(Saved data entries)
┌────────

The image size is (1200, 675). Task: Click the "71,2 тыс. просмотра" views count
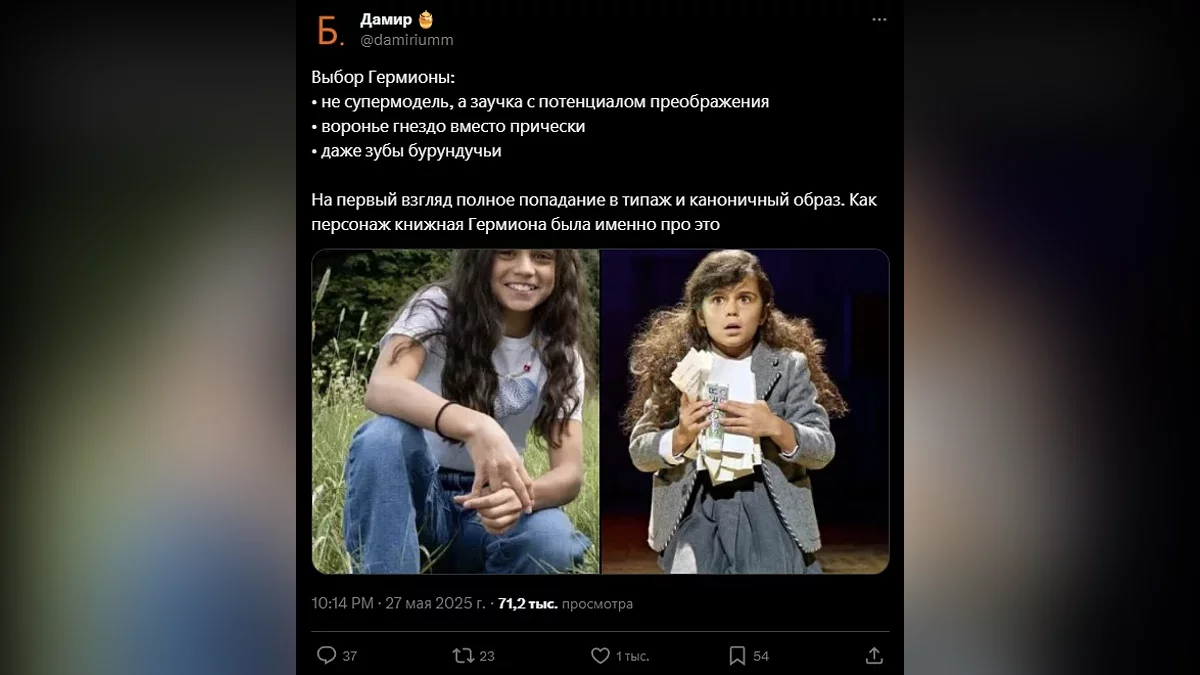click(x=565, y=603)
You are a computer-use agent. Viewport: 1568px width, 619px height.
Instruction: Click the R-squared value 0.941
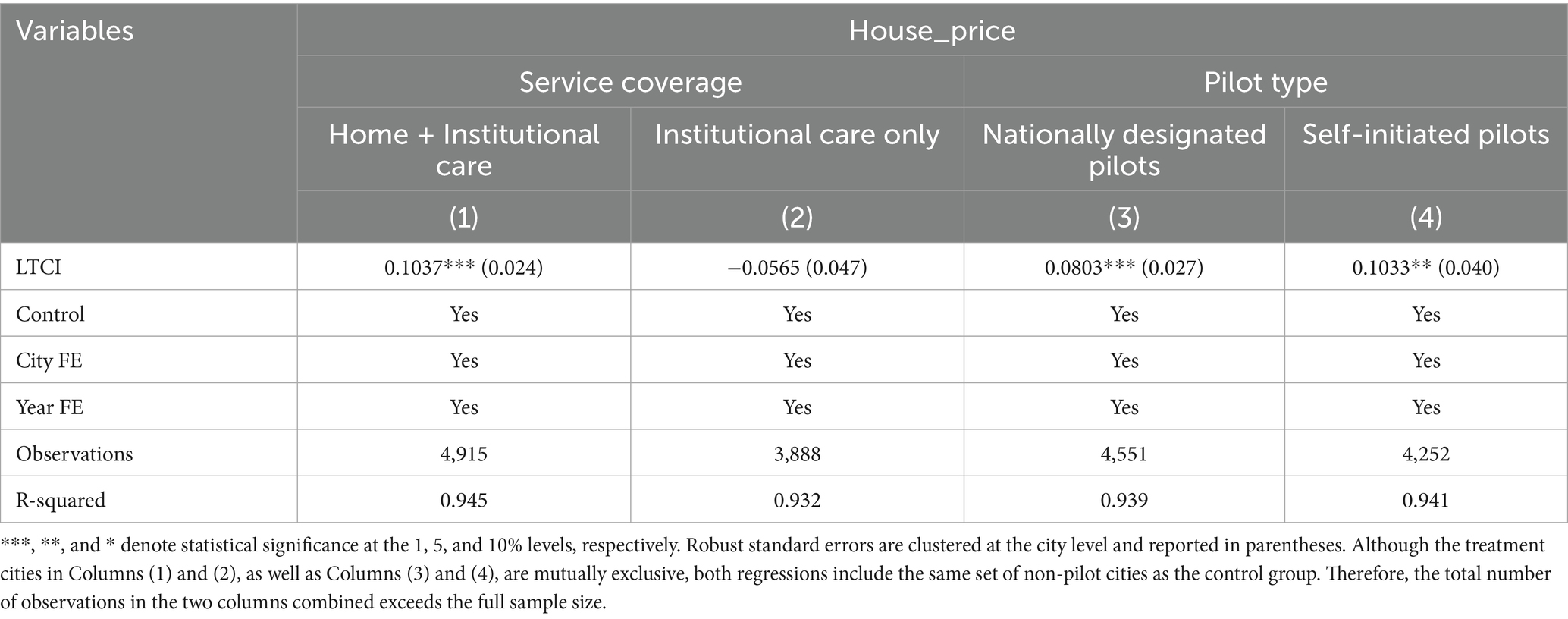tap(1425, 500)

└────────

__The task__:
The pictures alone are to be left out when the data above is copied; all else must match exactly.

__Response to this task__:
The image size is (1200, 675). Task: Click the "71,2 тыс. просмотра" views count
click(x=565, y=603)
You are a computer-use agent. Viewport: 1568px width, 619px height.
Instruction: Click the R-squared value 0.941
tap(1425, 500)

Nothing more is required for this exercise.